Bajo el sombrío cielo del barrio libio de Janzour, en Trípoli, una mujer sale a la terraza de su apartamento. Es un quinto piso y tiende con parsimonia una colorida colada para que la seque la brisa de esa mañana. Al otro lado de la calle, un muro coronado por un alambre de púas se interpone a la vista y evita también que la brisa acaricie unas raídas camisas y unos zapatos colgados en una de las paredes del centro de detención de Anjila. Allí, más de un centenar de refugiados y migrantes permanecen encerrados.

Fuera de este recinto altamente vigilado, un equipo de Médicos Sin Fronteras (MSF) en el que he trabajado los últimos seis meses acaba de llegar con medicinas, raciones de alimentos y una caja llena de cuadernos. El objetivo del día: abordar tanto las dolencias físicas como las necesidades de salud mental de quienes están allí retenidos. La variedad de síntomas se ve exacerbada por las condiciones precarias e inhumanas de su cautiverio. Algunos de los más patentes son los crecientes ataques de miedo, alteraciones del sueño, depresión y ansiedad.

Los nuevos enfrentamientos —la tercera oleada de combates en siete meses en Trípoli— no han hecho otra cosa que agravar estas dolencias. Los choques han puesto en peligro a los civiles que viven en la ciudad y han dejado a más de 3.000 refugiados y migrantes atrapados en los centros de detención cercanos a las líneas del frente y bajo un riesgo inminente de morir o resultar heridos de gravedad por los bombardeos, los disparos y los ataques aéreos indiscriminados.

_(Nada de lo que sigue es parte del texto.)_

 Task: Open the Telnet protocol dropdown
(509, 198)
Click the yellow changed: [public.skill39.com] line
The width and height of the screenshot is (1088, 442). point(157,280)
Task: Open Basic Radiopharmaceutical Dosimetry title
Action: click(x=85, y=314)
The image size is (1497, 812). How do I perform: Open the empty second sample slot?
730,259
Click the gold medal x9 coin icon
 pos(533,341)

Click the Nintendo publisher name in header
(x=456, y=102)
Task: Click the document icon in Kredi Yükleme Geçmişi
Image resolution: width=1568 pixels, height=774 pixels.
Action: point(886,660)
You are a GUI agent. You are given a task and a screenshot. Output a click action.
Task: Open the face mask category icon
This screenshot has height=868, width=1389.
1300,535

Cuando entramos en las instalaciones de Anjila y comenzamos a prepararnos para el trabajo que tenemos por delante, un grupo de unos 80 hombres sale de la celda donde permanecían hacinados. Los guardias les ordenan que se sienten en el suelo en filas de 10 personas. Muchos de ellos no parecen ni siquiera vivos, con la mirada ausente y sus rostros vacíos de toda emoción. Prestan atención, no sin cierto reparo, a una mujer que está de pie ante ellos con un chaleco blanco con un logotipo rojo.